The free trade agreement was concluded in 1988 and NAFTA extended most of the provisions of the free trade agreement to Mexico. NAFTA was negotiated by the governments of U.S. President George H.W. Bush, Canadian Prime Minister Brian Mulroney and Mexican Prime Minister Carlos Salinas de Gortari. An interim agreement on the pact was reached in August 1992 and signed by the three heads of state and government on 17 December. NAFTA was ratified by the national parliaments of the three countries in 1993 and came into force on January 1, 1994. At the time of Smith, Ricardo and Hecksher-Ohlin, businesses were generally small and most international trade was made in agricultural or mineral products or in small production. However, until 1947, the large industry had evolved and much of the trade was manufactured.  See z.B., ibid., 54: “The comparative advantage theory assumes that trade is balanced (i.e. exports of imports of equal value) and that work is fully occupied. If trade is not balanced, the surplus country must export certain products for which it has no “real” comparative advantage. In addition to diversion of trade and the creation of trades that have essentially static effects, participants in free trade zones and union unions also aim for dynamic benefits, such as expansion production, as companies take advantage of the growing size of the market to increase production and improve efficiency when firms adapt to increased competition. Access to a larger market is particularly important for small countries whose economies are too small to warrant large-scale production. The second factor that can affect a country`s current account balance is the exchange rate.

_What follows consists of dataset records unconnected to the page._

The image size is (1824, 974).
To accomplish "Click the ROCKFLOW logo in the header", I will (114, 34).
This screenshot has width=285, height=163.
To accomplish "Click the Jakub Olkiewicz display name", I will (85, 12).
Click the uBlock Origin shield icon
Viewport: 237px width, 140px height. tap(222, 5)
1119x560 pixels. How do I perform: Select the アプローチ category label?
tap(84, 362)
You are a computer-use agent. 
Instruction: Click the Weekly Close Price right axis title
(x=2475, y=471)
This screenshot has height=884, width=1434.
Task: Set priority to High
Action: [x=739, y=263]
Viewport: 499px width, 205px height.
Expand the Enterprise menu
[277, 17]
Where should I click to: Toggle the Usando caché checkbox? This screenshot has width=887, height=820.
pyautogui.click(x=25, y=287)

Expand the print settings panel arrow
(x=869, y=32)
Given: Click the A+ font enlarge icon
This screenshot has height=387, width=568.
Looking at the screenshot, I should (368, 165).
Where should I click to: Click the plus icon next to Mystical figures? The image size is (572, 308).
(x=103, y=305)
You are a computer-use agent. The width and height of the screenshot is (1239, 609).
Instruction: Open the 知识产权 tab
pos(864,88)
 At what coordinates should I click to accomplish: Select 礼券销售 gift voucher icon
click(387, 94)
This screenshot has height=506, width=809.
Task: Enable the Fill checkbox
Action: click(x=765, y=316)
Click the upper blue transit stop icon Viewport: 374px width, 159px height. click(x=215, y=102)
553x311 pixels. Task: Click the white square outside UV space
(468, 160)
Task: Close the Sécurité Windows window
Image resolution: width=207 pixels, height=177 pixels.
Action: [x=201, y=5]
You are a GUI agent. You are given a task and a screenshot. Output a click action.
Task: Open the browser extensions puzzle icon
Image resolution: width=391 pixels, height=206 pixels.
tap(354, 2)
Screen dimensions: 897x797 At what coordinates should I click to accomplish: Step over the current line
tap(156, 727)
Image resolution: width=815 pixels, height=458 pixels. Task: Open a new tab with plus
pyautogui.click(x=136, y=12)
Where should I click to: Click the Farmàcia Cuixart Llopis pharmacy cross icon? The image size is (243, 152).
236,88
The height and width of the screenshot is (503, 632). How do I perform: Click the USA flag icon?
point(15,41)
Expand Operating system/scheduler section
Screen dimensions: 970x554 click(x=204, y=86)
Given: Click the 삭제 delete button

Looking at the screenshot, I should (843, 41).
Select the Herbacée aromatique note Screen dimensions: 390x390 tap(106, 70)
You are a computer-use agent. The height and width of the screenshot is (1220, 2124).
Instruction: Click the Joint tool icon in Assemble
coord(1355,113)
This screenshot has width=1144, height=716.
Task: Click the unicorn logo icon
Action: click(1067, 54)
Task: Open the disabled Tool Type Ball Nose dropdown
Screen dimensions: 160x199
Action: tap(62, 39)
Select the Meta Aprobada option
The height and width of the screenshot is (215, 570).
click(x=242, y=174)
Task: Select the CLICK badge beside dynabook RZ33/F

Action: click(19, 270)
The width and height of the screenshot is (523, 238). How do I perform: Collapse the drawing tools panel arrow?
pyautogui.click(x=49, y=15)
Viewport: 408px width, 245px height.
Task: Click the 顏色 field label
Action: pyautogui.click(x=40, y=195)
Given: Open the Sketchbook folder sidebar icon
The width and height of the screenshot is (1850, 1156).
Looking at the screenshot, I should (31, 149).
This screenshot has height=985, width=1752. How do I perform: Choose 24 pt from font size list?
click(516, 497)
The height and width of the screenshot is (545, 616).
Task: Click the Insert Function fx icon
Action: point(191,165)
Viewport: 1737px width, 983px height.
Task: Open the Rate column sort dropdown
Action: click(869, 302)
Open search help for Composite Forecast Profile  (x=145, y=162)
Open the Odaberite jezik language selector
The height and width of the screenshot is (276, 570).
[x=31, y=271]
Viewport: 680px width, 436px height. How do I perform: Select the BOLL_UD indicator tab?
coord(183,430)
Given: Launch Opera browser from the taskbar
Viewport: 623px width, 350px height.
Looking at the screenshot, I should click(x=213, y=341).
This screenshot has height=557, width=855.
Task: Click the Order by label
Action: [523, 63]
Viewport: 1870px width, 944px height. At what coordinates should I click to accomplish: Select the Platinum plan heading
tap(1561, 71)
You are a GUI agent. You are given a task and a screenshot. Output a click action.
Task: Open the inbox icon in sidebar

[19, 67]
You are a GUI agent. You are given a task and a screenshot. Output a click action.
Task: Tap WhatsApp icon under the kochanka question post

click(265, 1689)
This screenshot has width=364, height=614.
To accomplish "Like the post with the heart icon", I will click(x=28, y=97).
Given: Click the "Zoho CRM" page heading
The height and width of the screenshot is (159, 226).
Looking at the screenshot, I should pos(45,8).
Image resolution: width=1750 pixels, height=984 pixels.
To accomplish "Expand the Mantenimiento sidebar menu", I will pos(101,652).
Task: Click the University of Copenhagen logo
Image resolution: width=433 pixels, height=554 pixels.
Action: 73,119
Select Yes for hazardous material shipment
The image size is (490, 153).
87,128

The exchange rate refers to the amount of currency that can be purchased by a country`s own currency. According to economic theory, if a nation has a persistent trade deficit, its exchange rate is expected to fall against its trading partners – for example, if the United States has a persistent deficit, the dollar should buy fewer currencies like the euro or the yen. This would mean that imported products would cost more because they would cost more dollars for each unit of foreign currency, resulting in lower imports. In addition, U.S. exports are expected to grow, as foreigners can buy more of their products for any unit of their currency. The main provisions of NAFTA required a gradual reduction in tariffs, tariffs and other trade barriers between the three Member States, with some tariffs to be abolished immediately and others over a 15-year period. The agreement guaranteed duty-free access for a wide range of industrial products and goods traded between the signatories. “Domestic goods” have been granted to products imported from other NAFTA countries and prohibit all governments, local or provincial, from imposing taxes or tariffs on these products. From the time of Adam Smith in 1776 until the introduction of the GATT in 1947, the theory of economic trade developed quite slowly. However, since the creation of the GATT in 1947, there have been a number of significant changes in the traditional Western economic theory of international trade.
These amendments largely update the fundamental theory of trade to reflect the new realities of industry and trade. China has comparable trade surpluses. However, China has linked the renminbi to the dollar, preventing its exchange rate from rising and thus restoring a trade balance.